Charles Lowenhaupt, chairman & CEO, Lowenhaupt
Global Advisors, said: "This regulatory adventure simply
reinforces [the fact] that wealthy families cannot rely on the
government or on someone else thinking about `best interests’,
which is not an objective standard. Due diligence and risk
management require disciplined investment process designed around
basics such as understanding purpose, transparency, fiduciary
analysis, independent reporting, and other principles of private
wealth management. For the smaller investors, simplicity seems
key - traditional portfolios of stocks and bonds. For the very
wealthy, independent process provides protection."
SEC statement
“The Securities and Exchange Commission today voted to adopt a
package of rulemakings and interpretations designed to enhance
the quality and transparency of retail investors’ relationships
with investment advisors and broker-dealers, bringing the legal
requirements and mandated disclosures in line with reasonable
investor expectations, while preserving access (in terms of
choice and cost) to a variety of investment services and
products,” the SEC said in a statement earlier this week.
“Individually and collectively, these actions are designed to
enhance and clarify the standards of conduct applicable to
broker-dealers and investment advisors, help retail investors
better understand and compare the services offered and make an
informed choice of the relationship best suited to their needs
and circumstances, and foster greater consistency in the level of
protections provided by each regime, particularly at the point in
time that a recommendation is made,” the SEC continued.
“The rules and interpretations we are adopting today address
issues that the Commission has been actively considering for
nearly two decades,” SEC chairman Jay Clayton, said. “This
rulemaking package will bring the legal requirements and mandated
disclosures for broker-dealers and investment advisors in line
with reasonable investor expectations, while simultaneously
preserving retail investors’ access to a range of products and
services at a reasonable cost.”
The SEC said that under its best interest regulation,
“broker-dealers will be required to act in the best interest of a
retail customer when making a recommendation of any securities
transaction or investment strategy involving securities to a
retail customer”.
“Regulation Best Interest will enhance the broker-dealer standard
of conduct beyond existing suitability obligations and make it
clear that a broker-dealer may not put its financial interests
ahead of the interests of a retail customer when making
recommendations,” it said.
The regulator said its Form CRS Relationship Summary will
“require registered investment advisors and broker-dealers to
provide retail investors with simple, easy-to-understand
information about the nature of their relationship with their
financial professional”.
Even before such rules loomed into view, there has been a shift
towards fee-based advice in wealth management and away from
commission-based sales payments to brokers.

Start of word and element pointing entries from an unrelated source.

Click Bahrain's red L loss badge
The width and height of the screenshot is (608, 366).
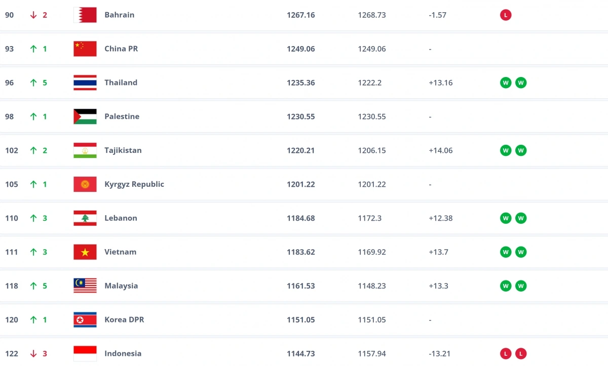coord(506,15)
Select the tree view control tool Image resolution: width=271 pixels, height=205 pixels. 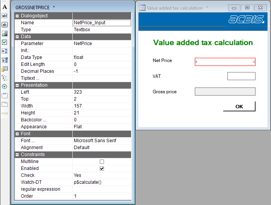5,77
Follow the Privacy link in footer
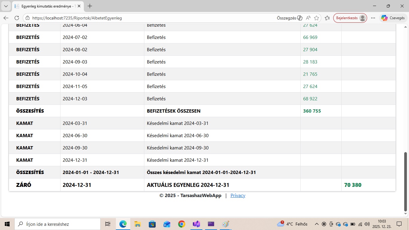Viewport: 409px width, 230px height. (x=238, y=196)

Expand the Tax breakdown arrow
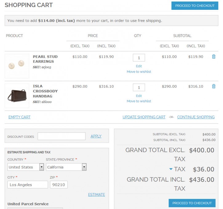(171, 169)

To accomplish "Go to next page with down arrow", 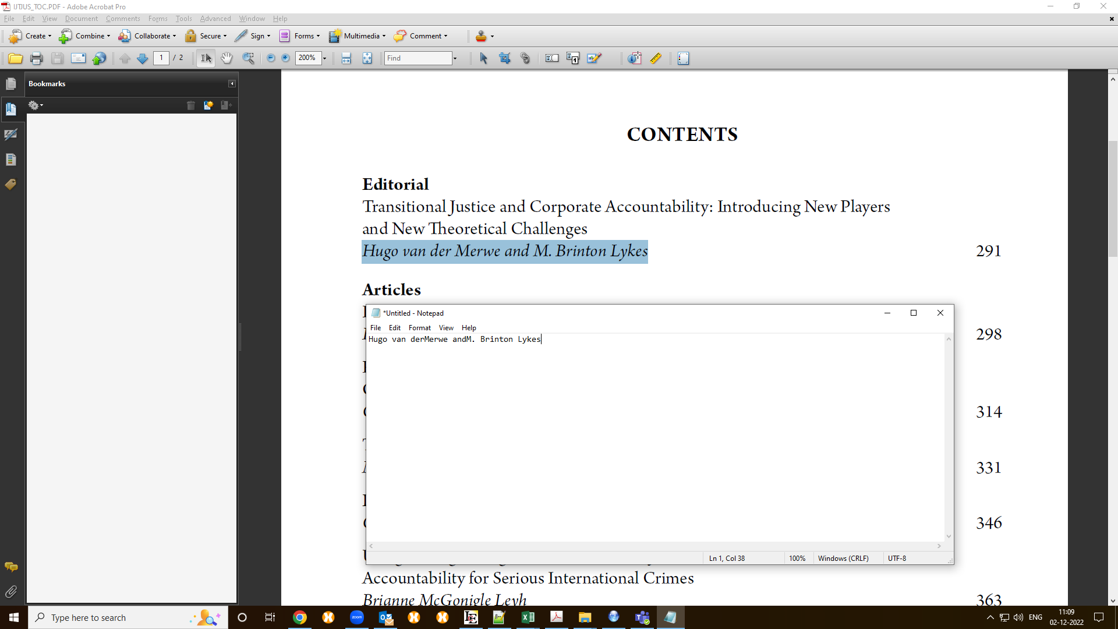I will point(141,58).
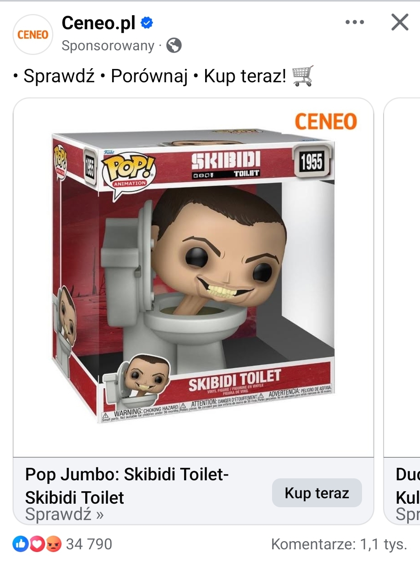Click the Pop Jumbo Skibidi Toilet title
Screen dimensions: 420x561
127,486
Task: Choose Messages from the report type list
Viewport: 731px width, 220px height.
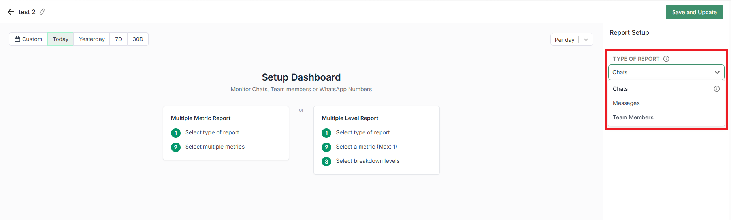Action: pos(626,103)
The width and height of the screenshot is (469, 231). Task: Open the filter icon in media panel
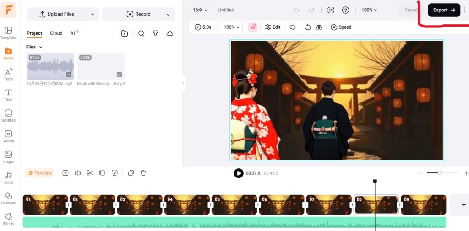point(156,33)
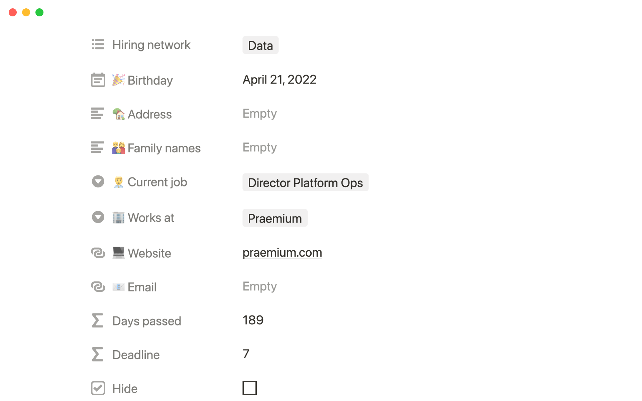Edit the April 21, 2022 birthday date
The height and width of the screenshot is (401, 642).
click(x=279, y=80)
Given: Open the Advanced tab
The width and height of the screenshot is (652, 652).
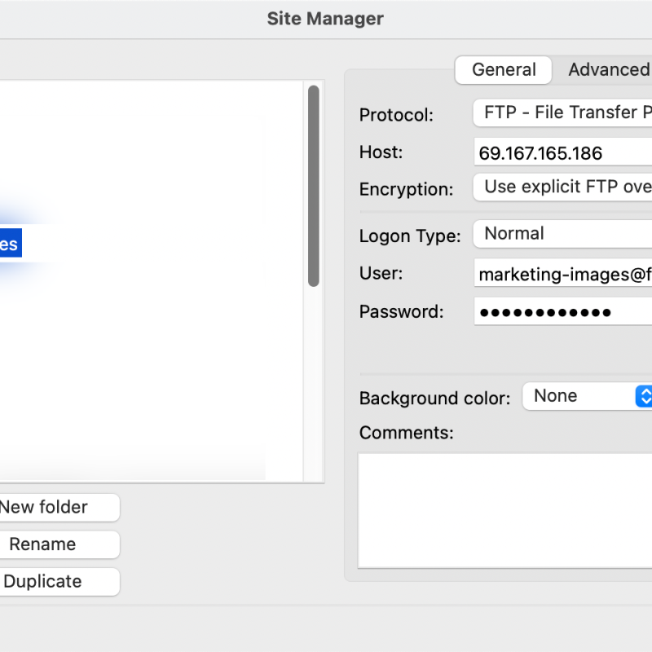Looking at the screenshot, I should tap(607, 70).
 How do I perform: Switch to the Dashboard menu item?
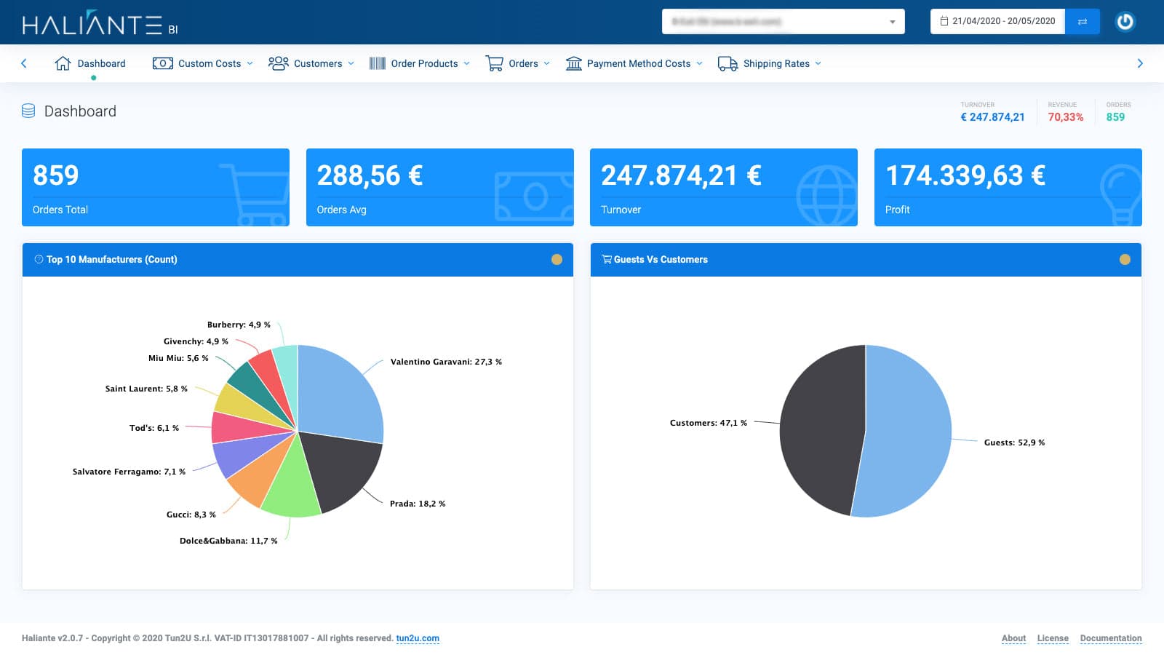[x=100, y=63]
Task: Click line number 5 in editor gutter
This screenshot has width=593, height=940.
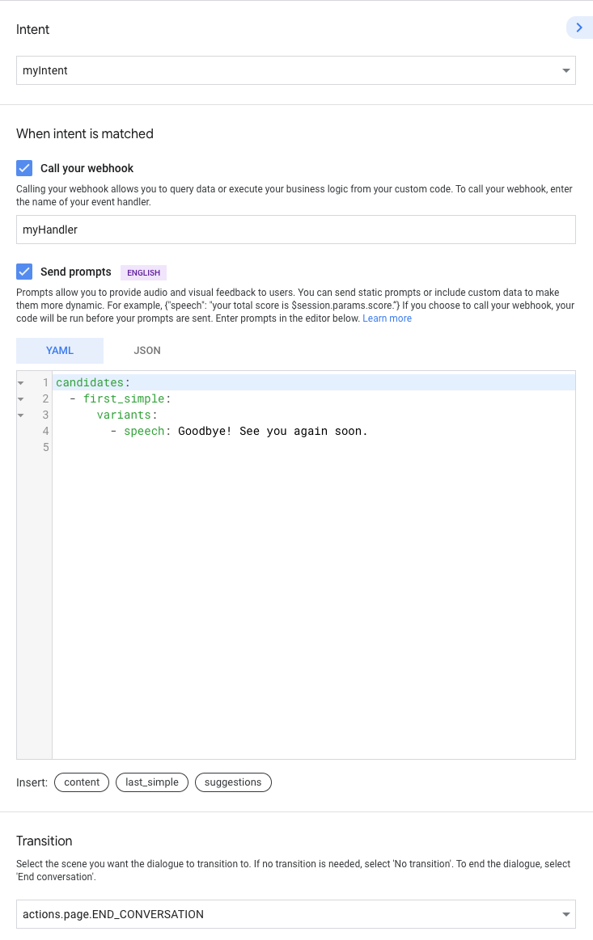Action: point(45,447)
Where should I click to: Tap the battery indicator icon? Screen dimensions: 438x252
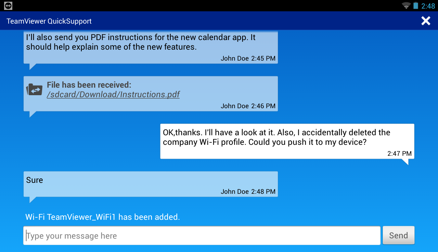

A similar pattern
(albeit with local differences) has taken place in the UK.
Pressure for higher standards increased after the 2008 financial
crash, which exposed cases of poor and biased advice.
(Note: the persons quoted in this article are members of this publication's editorial advisory board. We intend to continue debate around this and other topics. As some of the responses to the SEC show, if the organization thought it had put some issues to bed, it is deeply mistaken.)